* Your goal
For this exercise, copy each line of the records that contains the word "axis".

* Collected data entries
----

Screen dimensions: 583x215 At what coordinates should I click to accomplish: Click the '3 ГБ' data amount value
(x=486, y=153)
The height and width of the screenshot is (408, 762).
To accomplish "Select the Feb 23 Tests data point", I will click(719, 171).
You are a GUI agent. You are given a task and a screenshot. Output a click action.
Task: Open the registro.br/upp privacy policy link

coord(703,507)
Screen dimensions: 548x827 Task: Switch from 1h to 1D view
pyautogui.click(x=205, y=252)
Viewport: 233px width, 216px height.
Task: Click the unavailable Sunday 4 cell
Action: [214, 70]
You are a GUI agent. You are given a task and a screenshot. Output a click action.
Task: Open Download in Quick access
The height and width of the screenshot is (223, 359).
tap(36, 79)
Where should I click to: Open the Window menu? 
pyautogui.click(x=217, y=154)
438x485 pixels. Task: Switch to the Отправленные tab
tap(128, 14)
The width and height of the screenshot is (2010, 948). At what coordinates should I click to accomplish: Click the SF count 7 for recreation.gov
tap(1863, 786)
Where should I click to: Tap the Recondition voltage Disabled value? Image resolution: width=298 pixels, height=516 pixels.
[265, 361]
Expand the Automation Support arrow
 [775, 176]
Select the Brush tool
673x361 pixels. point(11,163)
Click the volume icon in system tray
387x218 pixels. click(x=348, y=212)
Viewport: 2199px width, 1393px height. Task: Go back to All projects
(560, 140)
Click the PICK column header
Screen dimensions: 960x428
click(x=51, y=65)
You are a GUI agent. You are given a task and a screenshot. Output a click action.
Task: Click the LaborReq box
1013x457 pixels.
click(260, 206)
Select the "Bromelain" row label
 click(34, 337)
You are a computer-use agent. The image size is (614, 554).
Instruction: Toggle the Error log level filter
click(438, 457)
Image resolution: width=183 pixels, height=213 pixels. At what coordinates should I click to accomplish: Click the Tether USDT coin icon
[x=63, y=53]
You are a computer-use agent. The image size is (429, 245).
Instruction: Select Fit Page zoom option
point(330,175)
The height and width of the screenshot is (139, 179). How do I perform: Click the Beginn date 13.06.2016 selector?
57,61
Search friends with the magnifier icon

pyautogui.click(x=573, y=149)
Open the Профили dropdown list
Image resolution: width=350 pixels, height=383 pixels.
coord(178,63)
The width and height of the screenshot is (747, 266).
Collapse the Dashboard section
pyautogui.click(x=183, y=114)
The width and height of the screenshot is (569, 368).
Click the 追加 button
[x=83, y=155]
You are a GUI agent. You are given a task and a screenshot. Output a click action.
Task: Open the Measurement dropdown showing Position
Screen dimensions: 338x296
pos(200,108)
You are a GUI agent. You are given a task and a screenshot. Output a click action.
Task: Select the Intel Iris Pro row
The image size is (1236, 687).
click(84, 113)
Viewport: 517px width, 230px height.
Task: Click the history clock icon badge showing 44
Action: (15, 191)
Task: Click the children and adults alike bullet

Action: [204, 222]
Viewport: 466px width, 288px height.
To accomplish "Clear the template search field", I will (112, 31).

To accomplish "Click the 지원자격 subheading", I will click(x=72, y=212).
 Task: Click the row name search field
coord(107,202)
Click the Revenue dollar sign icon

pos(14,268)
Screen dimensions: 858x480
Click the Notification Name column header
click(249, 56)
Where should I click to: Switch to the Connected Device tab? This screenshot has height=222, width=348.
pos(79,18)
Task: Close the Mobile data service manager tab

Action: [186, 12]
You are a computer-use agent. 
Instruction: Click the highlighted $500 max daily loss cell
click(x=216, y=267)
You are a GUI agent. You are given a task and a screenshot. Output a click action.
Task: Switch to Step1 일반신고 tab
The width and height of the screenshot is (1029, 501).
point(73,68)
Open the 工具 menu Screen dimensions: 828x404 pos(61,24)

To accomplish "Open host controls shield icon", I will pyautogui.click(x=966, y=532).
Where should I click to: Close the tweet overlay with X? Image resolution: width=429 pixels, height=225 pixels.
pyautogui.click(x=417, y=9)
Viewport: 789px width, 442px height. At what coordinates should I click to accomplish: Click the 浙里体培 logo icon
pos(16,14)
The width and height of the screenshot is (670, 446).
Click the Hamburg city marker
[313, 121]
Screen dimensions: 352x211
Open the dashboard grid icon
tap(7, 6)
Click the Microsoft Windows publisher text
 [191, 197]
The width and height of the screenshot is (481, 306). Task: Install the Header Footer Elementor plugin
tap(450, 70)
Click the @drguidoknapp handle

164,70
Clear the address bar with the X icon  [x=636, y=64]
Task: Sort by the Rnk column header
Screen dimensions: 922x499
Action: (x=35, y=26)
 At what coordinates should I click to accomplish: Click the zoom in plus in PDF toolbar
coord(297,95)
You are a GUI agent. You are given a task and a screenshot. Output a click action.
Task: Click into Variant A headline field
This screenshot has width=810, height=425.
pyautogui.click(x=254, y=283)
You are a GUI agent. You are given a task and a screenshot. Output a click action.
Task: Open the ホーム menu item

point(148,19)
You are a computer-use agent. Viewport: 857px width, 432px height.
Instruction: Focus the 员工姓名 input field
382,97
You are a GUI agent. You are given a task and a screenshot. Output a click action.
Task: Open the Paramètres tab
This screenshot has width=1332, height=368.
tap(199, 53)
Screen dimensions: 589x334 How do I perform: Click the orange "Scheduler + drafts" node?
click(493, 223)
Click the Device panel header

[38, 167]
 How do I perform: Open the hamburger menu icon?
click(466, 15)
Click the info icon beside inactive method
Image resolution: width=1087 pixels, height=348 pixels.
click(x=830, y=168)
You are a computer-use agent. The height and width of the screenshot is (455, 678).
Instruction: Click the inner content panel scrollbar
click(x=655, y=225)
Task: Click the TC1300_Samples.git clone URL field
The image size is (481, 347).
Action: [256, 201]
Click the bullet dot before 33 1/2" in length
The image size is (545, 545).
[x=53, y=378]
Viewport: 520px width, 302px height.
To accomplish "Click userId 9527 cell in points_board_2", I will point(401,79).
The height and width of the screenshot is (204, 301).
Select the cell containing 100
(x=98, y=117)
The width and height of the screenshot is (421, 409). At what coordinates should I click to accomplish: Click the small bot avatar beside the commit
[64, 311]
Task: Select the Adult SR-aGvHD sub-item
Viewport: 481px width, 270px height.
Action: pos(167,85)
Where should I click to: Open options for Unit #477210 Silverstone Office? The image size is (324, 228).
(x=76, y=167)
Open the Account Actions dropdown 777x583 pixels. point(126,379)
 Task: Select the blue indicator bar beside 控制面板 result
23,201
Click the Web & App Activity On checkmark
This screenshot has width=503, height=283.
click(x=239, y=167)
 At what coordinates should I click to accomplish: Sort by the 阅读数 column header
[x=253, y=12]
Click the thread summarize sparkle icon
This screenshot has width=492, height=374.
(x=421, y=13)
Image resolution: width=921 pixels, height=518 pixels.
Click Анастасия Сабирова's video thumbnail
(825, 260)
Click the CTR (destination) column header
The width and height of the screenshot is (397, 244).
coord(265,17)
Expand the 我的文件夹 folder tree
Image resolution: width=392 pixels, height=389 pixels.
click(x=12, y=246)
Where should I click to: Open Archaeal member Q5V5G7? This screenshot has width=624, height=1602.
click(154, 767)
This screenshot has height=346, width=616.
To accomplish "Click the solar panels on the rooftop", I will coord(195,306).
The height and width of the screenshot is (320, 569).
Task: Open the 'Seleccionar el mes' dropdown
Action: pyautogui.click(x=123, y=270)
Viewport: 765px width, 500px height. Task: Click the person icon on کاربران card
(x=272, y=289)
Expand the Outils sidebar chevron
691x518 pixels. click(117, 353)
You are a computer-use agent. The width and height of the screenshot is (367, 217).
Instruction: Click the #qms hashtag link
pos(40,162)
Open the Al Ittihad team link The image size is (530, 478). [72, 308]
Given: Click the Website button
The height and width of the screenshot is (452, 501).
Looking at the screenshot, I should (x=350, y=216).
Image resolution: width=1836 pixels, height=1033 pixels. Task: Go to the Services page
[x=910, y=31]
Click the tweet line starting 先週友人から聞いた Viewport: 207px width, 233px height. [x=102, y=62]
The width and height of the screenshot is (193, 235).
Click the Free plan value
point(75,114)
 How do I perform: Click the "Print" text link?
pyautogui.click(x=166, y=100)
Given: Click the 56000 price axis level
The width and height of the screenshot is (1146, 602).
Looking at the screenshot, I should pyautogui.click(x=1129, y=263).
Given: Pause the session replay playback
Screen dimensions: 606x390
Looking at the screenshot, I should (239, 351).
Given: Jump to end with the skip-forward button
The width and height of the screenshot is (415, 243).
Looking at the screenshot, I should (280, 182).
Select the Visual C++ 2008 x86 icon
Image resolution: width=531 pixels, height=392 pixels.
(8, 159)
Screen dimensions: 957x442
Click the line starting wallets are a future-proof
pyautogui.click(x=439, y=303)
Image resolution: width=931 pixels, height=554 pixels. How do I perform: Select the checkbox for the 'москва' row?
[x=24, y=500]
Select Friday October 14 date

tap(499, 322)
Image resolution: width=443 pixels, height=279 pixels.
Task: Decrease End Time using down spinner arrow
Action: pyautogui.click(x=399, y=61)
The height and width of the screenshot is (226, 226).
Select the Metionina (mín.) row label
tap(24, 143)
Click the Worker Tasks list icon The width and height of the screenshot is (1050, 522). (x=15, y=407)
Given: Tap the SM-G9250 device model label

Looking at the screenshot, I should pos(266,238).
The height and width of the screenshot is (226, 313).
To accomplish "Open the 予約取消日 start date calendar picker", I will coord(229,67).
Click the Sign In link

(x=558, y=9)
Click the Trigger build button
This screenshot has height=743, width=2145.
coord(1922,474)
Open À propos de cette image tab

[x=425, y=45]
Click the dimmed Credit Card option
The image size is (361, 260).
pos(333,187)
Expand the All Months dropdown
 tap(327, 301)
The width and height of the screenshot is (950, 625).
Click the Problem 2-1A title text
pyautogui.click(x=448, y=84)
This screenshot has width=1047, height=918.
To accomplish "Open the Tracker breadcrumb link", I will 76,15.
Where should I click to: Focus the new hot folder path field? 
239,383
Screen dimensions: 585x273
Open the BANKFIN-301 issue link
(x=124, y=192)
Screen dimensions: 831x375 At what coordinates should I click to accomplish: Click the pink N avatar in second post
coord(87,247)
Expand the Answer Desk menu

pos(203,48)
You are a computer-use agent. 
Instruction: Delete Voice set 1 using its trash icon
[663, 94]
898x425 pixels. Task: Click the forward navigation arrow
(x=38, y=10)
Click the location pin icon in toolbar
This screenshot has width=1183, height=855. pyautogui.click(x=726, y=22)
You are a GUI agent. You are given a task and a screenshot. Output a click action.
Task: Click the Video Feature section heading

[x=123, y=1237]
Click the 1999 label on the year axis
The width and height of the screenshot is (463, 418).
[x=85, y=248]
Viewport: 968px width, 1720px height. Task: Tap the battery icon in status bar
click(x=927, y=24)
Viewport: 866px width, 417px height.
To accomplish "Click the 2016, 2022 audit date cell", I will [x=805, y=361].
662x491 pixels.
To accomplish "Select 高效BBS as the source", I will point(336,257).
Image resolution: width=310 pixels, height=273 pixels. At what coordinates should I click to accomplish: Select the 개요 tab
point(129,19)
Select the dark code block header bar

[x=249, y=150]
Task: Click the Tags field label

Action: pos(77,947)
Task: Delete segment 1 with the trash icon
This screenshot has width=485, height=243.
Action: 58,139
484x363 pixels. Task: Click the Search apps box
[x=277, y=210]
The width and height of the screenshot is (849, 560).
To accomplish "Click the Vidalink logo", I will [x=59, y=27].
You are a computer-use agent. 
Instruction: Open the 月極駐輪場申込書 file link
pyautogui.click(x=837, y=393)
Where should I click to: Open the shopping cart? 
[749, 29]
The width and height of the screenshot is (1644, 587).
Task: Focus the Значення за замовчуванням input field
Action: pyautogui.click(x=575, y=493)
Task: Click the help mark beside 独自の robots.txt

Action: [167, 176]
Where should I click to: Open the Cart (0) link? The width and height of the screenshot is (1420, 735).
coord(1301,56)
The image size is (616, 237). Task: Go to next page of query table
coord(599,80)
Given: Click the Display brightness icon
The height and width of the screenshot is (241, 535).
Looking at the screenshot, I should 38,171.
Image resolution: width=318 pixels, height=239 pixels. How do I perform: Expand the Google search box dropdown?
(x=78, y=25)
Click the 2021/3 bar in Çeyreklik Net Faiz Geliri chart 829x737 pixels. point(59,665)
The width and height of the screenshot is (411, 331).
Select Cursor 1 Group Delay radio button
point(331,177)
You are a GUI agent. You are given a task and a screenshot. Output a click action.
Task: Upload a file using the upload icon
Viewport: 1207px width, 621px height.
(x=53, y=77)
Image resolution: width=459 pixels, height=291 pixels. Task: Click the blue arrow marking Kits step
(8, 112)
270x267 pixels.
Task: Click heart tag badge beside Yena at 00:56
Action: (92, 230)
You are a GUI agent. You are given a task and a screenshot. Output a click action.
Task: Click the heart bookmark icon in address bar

----

* Task response
Given: Click the 56000 price axis level
Click the 1999 label on the year axis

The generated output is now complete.